Google has a strong track record of innovating large-scale big data processing and analysis technologies. From simple batch jobs to more complex multi-stage pipelines to real-time streaming analytics, various in-house tools have been developed and used in production at Google for many years. However, having multiple tools for different purposes imposes new challenges both on application writers and on tool developers. For application writers, having to learn different programming models and systems for adapting to rapidly changing data and business requirements hinders their productivity. For tool developers, maintaining many different systems and supporting their users also require a huge engineering effort, which is often duplicated. To address these challenges, we have developed Google Cloud Dataflow service that provides a unified programming model and runtime system for application writers and tool developers.

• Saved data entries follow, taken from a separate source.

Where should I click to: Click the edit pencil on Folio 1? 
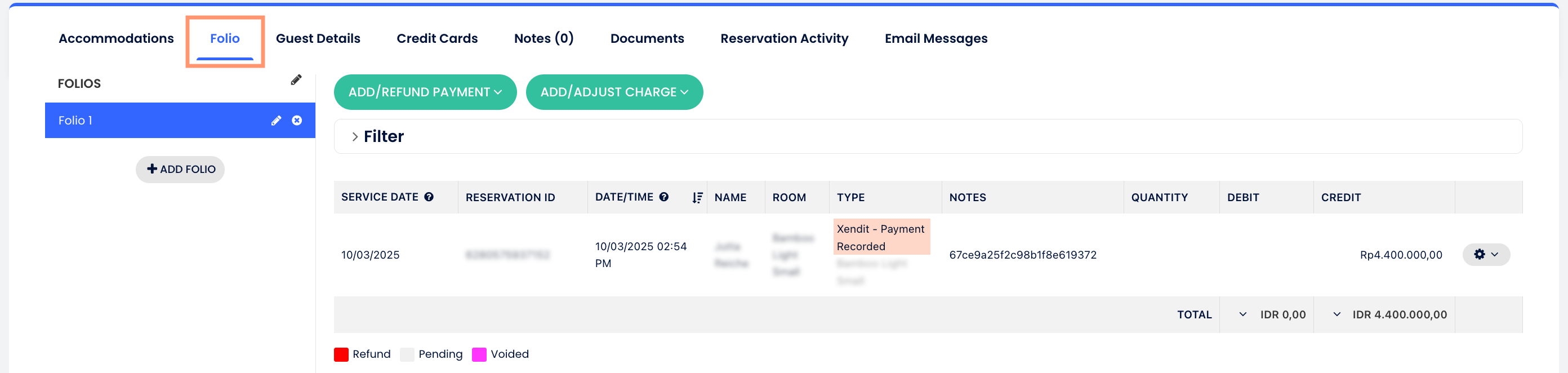[277, 121]
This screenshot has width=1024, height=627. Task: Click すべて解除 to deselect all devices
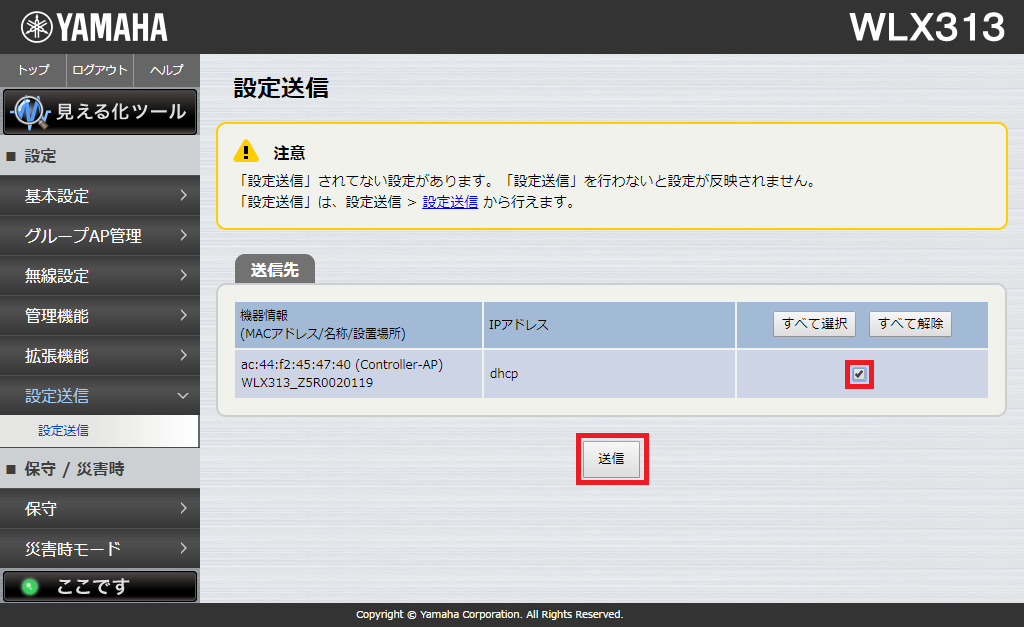point(910,323)
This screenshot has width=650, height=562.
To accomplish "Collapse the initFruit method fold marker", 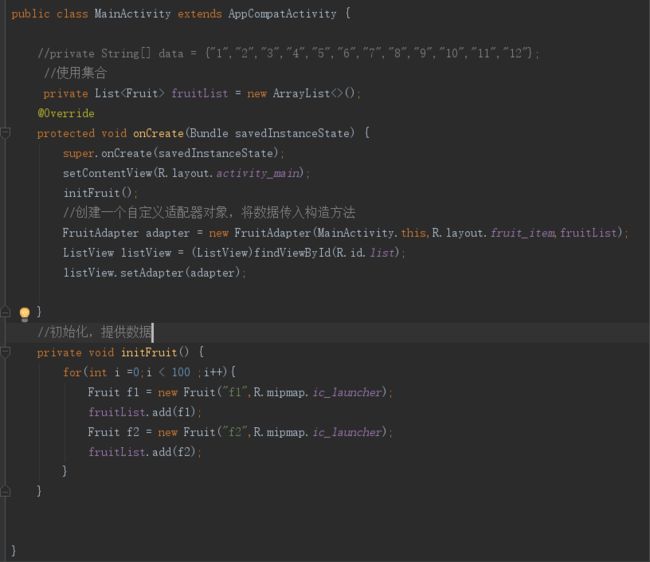I will pos(5,352).
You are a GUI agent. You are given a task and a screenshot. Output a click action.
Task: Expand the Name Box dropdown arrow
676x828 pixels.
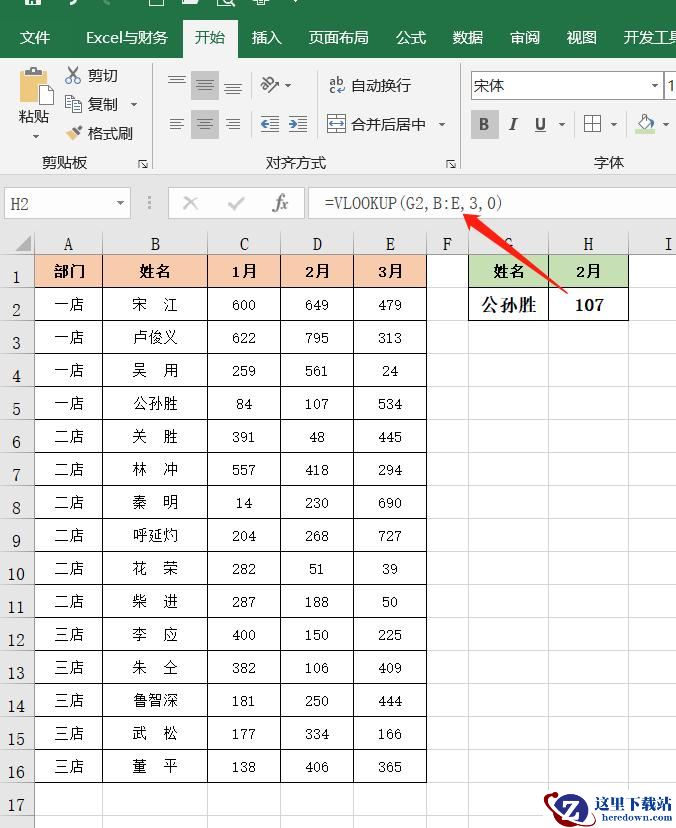point(120,203)
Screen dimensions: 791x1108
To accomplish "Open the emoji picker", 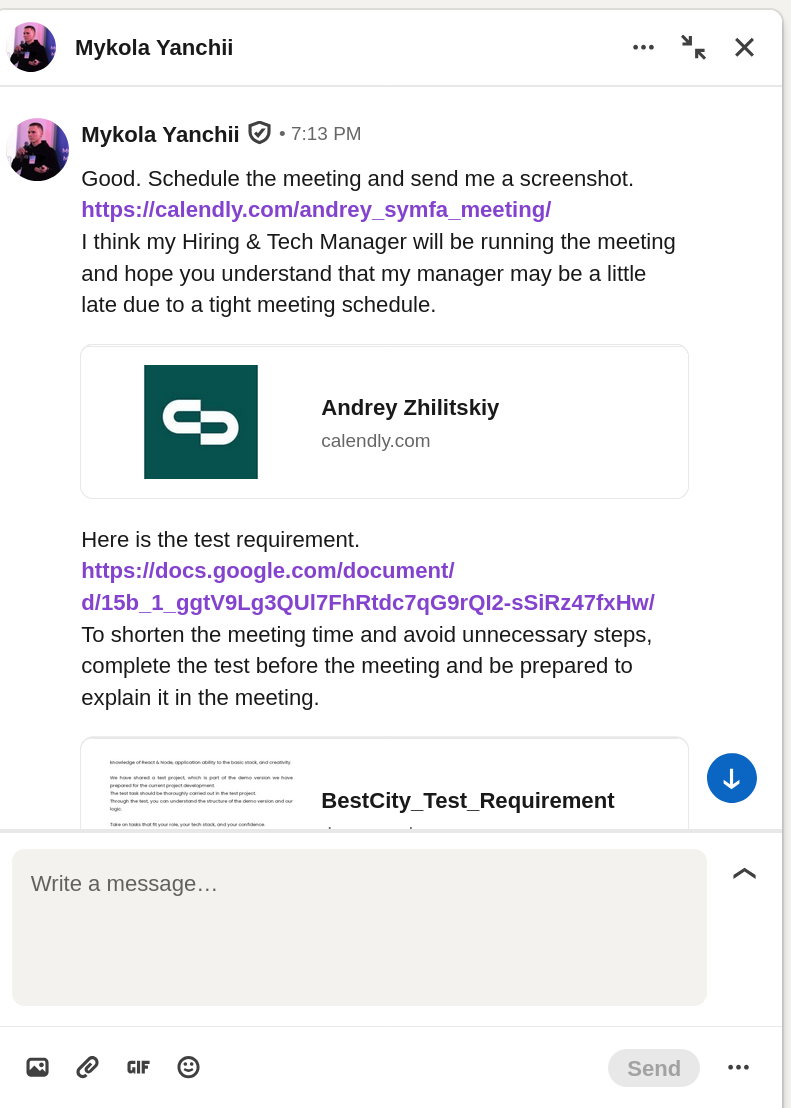I will pyautogui.click(x=188, y=1067).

In this talk, we first introduce Google's in-house big data processing and analysis technologies that influenced the design and implementation of Cloud Dataflow. We then present the programming model and API of Cloud Dataflow, which we recently open-sourced to the public. Lastly, we briefly describe the architecture and features of Cloud Dataflow’s runtime system.

Speaker Bio

Sunghwan Ihm is a Senior Software Engineer in the Systems Infrastructure group at Google, where he works on the next generation big data processing and analysis platform. Before that, he completed his Ph.D. (2011) in Computer Science at Princeton University. His dissertation work focuses on understanding and improving modern Web traffic caching. During his Ph.D. study, he had internships at Alcatel-Lucent Bell Labs and Intel Labs Berkeley. He received his B.S. (2004) and M.S. (2006) in Computer Science from KAIST.